Records
+ + + + +

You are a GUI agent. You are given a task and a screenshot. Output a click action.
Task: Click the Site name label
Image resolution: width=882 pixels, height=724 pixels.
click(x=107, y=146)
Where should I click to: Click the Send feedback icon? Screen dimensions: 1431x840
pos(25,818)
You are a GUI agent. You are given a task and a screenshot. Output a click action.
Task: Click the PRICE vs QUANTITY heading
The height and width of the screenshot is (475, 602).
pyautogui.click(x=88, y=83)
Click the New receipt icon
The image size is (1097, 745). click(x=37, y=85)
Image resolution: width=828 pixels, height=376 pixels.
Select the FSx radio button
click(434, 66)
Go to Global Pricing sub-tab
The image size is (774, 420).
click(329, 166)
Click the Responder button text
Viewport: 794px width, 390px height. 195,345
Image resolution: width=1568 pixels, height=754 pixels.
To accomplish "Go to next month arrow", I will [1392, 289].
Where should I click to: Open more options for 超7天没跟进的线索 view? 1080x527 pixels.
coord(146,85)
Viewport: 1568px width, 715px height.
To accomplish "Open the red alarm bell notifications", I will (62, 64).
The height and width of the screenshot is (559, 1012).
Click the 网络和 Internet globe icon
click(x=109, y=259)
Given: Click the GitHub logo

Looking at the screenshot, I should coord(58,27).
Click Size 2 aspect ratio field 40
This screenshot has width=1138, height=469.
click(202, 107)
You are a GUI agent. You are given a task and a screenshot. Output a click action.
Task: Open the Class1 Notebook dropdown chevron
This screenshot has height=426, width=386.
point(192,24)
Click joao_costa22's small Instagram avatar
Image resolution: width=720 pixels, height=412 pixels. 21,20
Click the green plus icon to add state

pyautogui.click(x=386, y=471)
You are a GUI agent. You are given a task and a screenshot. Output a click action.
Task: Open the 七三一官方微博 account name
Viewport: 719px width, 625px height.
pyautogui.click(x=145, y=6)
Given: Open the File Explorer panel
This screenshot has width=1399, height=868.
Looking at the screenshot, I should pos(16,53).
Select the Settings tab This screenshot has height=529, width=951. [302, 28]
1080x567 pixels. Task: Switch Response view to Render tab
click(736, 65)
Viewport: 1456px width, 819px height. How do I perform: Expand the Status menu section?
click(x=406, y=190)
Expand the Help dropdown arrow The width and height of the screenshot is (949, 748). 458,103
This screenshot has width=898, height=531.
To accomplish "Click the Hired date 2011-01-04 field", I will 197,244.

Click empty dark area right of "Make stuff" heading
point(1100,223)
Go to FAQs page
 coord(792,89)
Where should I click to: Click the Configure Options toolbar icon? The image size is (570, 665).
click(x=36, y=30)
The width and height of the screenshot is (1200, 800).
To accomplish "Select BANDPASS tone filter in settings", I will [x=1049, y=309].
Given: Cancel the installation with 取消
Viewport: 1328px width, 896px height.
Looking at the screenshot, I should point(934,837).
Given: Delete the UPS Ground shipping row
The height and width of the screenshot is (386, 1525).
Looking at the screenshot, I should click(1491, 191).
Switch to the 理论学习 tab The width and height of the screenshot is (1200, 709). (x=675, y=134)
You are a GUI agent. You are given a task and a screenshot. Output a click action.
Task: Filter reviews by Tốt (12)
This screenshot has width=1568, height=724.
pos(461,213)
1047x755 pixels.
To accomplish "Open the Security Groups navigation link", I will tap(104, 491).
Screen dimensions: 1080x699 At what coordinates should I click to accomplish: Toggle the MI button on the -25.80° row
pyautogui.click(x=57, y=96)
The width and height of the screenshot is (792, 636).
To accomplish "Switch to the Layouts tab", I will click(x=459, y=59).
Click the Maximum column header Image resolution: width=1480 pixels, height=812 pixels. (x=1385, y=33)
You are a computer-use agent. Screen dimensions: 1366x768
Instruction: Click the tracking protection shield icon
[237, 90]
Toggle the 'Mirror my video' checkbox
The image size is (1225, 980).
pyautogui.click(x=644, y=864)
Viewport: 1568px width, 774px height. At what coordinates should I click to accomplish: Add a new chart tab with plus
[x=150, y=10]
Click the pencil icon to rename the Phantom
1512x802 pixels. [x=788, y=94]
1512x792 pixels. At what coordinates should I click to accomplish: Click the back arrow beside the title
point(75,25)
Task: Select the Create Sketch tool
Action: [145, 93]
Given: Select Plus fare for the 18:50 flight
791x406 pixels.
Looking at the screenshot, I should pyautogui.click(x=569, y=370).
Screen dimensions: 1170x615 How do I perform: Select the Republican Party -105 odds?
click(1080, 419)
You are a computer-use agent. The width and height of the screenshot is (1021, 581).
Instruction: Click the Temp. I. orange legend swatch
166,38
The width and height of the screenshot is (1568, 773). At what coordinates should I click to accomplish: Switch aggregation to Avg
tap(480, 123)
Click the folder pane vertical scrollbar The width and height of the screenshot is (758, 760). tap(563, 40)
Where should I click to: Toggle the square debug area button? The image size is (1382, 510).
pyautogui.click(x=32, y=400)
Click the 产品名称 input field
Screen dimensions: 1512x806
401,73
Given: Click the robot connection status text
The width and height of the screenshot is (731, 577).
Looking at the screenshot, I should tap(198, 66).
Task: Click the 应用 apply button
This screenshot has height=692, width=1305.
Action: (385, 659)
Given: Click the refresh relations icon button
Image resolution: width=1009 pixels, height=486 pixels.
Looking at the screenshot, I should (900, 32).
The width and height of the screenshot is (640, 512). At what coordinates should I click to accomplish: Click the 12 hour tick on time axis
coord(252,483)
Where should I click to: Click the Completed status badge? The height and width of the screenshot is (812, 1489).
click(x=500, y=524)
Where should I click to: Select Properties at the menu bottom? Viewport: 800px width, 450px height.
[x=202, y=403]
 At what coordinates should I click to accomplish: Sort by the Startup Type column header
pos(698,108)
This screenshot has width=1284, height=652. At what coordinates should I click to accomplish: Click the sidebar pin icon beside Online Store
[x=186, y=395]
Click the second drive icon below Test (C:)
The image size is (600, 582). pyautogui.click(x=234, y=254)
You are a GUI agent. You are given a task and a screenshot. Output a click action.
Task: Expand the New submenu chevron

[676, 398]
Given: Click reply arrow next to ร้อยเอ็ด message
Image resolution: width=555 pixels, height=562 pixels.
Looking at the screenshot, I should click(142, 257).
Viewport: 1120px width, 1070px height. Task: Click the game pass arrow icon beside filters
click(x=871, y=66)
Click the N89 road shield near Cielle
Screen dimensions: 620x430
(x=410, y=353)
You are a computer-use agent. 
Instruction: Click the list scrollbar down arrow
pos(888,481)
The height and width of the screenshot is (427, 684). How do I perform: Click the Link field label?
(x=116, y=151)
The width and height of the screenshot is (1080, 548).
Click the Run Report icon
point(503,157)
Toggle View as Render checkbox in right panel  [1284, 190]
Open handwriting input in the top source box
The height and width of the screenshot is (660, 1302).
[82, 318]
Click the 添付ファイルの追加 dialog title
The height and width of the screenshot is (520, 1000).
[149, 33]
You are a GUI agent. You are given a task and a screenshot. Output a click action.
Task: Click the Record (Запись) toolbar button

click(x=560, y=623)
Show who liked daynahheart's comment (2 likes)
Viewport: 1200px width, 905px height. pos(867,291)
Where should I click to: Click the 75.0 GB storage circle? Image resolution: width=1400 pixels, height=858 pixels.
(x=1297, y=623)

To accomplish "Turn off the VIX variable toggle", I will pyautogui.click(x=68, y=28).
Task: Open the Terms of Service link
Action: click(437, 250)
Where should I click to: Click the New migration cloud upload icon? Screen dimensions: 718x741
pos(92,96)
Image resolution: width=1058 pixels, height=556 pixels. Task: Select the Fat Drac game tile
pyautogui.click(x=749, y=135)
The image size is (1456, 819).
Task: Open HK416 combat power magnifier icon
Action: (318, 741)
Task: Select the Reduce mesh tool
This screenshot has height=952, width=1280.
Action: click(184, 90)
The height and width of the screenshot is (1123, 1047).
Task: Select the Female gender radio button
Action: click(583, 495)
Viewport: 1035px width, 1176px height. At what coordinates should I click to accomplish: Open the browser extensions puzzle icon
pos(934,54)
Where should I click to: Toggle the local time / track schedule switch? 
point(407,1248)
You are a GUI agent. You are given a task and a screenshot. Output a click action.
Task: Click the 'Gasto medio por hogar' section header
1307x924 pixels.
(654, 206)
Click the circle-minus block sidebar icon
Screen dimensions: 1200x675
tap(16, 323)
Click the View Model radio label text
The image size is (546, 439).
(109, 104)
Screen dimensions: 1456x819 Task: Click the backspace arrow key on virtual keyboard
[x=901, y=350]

+ + + + +

**What you will do**
Repeat everything in the listing above, from its first line down to the line containing "pos(25,818)", keeping both ends.

**Correct response**
You are a GUI agent. You are given a task and a screenshot. Output a click action.
Task: Click the Site name label
Image resolution: width=882 pixels, height=724 pixels.
click(x=107, y=146)
Where should I click to: Click the Send feedback icon? Screen dimensions: 1431x840
pos(25,818)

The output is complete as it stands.